§ **YANG HARUS DIKERJAKAN**:
1. Jawab pertanyaan berikut berdasarkan teks pendahuluan tentang tindak pidana:
(a) Pasal dan ayat UUD 1945 mana yang memuat ketentuan bahwa Indonesia negara hukum?
(b) Dua pihak apa yang terlibat dalam terjadinya suatu tindak pidana?
(c) Apa yang akan dikaji dalam makalah ini?
2. Teruskan teks pendahuluan tentang tindak pidana pemerkosaan, dimulai setelah kalimat terakhirnya.

§ **TEKS**:
BAB
I
PENDAHULUAN
A.
Latar Belakang Masalah
Negara Indonesia
merupakan negara hokum sebagaimana yang termaktub dalam UUD 1945 pasal 1 ayat 3.
Maka setiap tindakan yang bertentangan atas Pancasila dan Undang-Undang Dasar
(UUD) 1945 sebagai dasar hukum yang paling hakiki, harus selalu ditegakan guna
mencapai cita-cita dan tujuan Negara Indonesia.
Dengan perkembangan jaman yang semakin pesat
membuat banyak pergeseran nilai morall dan social dalam masyarakat. Salah
satunya perubahan pola hidup, tingkah laku dan tingkat kesopanan yang semakin
buruk (mengalami degradasi moral). tidak terkecuali di Negara Indonesia yang
notabenenya menjunjung tinggi nilai–nilai moral dan social dalam masyarakat.
Dampak globalisasi dan modernisasi mengakibatkan terjadinya westernisasi di
Indonesia, dimana pola hidup masyarakat yang awalnya menjunjung tinggi budaya
timur mengalami pergeseran ke pola hidup budaya barat (dampak westernisasi).
Dalam berkehidupan di
dalam masyarakat, setiap orang tidak akan lepas dari adanya interaksi antara
individu yang satu dengan individu yang lain. Sebagai mahluk sosial yang
diciptakan oleh Tuhan yang Maha Esa, manusia tidak akan dapat hidup apabila
tidak berinteraksi dengan manusia yang lain. Dengan seringnya manusia melakukan
interaksi satu sama lain, sehingga dapat menimbulkan hubungan antara dua
individu atau lebih yang bersifat negative dan dapat menimbulkan kerugian di
salah satu pihak. Hal tersebut pada saat ini sering disebut dengan tindak
pidana.
Terjadinya suatu
tindak pidana terdapat 2 (dua) pihak yang terlibat didalamnya, yaitu Pelaku dan
Korban. Bentuk atau macam dari suatu tindak pidana sangatlah banyak, misalnya tindak
pidana pembunuhan, perampokan, pencurian, penggelapan, pencemaran nama baik,
pencabulan serta pemerkosaan dan masih banyak yang lainnya. Tindak pidana
pemerkosaan yang terjadi dalam masyarakat didorong oleh berbagai faktor. Diantaranya
factor dari peran pelaku dan factor
dari korban itu sendiri. Namun dalam makalah ini kami akan mengkaji peranan
korban sehingga menimbulkan terjadinya tindak pidana pemerkosaan.

§ **MATERI YANG DIBERIKAN**:
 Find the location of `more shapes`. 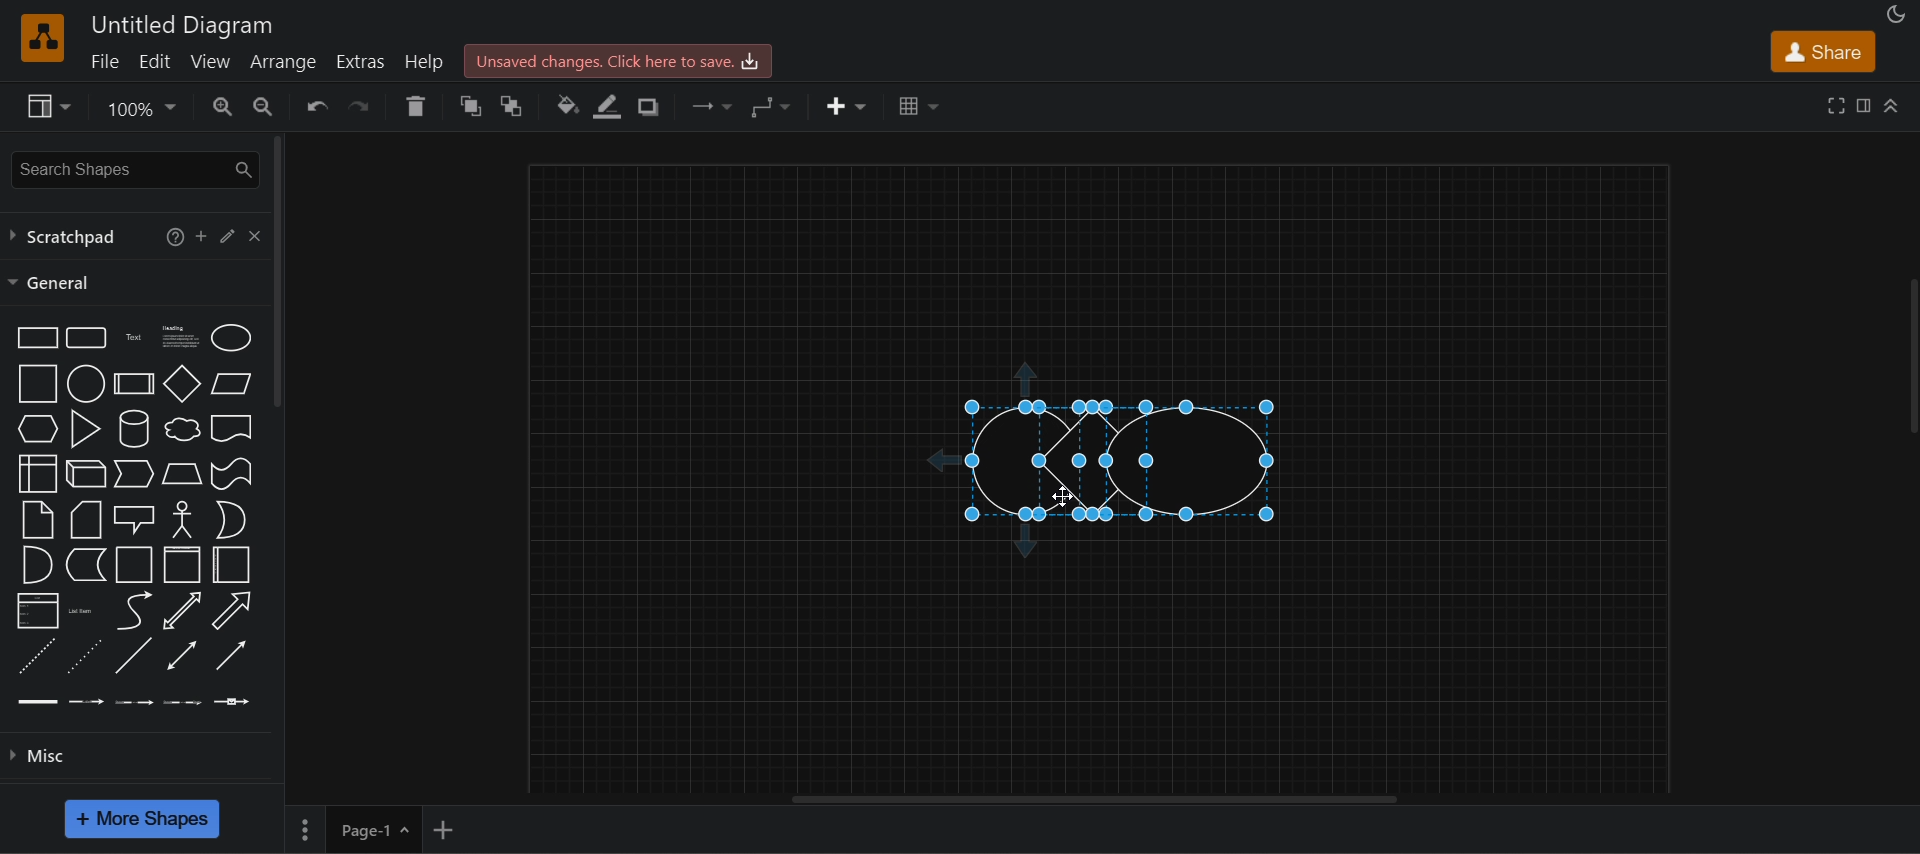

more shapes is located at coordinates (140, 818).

...

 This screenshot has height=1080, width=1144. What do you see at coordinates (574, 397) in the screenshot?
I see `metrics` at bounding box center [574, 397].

§ **HASIL PENGERJAAN TUGAS**:
1.
(a) Pasal 1 ayat 3.
(b) Pelaku dan korban.
(c) Peranan korban sehingga menimbulkan terjadinya tindak pidana pemerkosaan.

2.
B. Rumusan Masalah
Bagaimanakah peran korban terhadap
terjadinya pemerkosaan ditinjau dari aspek Viktimologi?
BAB
II
PEMBAHASAN
A.
Pengertian Viktimologi, Korban dan Pemerkosaan
1. Pengertian viktimologi
Menurut Arif Gosita
mengenai Viktimologi, adalah suatu pengetahuan ilmiah/studi yang mempelajari
viktimisasi (criminal) sebagai suatu permasalahan manusia yang merupakan suatu
kenyataan social.” Viktimologi berasal dari kata Latin victima yang berarti korban dan logos yang berarti pengetahuan ilmiah
atau studi. Pengertian lain dari Viktimologi adalah suatu studi atau
pengetahuan ilmiah yang mempelajari masalah korban kriminal sebagai suatu
masalah manusia yang merupakan suatu kenyataan sosial. Dan viktimologi
merupakan bagian dari kriminologi yang memiliki obyek study yang sama, yaitu
kejahatan atau korban kriminal (http://replaz.blogspot.com/2008/09/viktimologi.html)
Menurut (Dikdik M
Arief Mansur, 2006: 34) viktimologi merupakan suatu pengetahuan ilmiah/studi
yang mempelajari suatu viktimisasi sebagai suatu permasalahan manusia yang
merupakan suatu kenyataan sosial. Dari beberapa devinisi tersebut tampak jelas
bahwa yang menjadi objek kajian viktimologi adalah mengenai korban. Selain itu
viktimologi juga mempelajari mengenai perlindungan yang harus diberikan oleh
pemerintah terhadap masyarakat yang telah menjadi korban tindak pidana, tetapi
disini viktimologi juga mempelajari peranan korban terhadap terjadinya tindak
pidana khususnya tindak pidana pemerkosaan. Peranan korban yang dimasud itu
seperti apa yang dilakukan oleh korban, dan dalam tindakan yang dilakukan oleh
korban tersebut terdapat hubungan yang penting sehingga terjadinya tindak
pidana.
2.
Pengertian
Korban
Perlunya pengertian
korban dimuat dalam pembahasan ini yaitu untuk membantu menentukan secara jelas
batas-batas apa yang menjadi korban.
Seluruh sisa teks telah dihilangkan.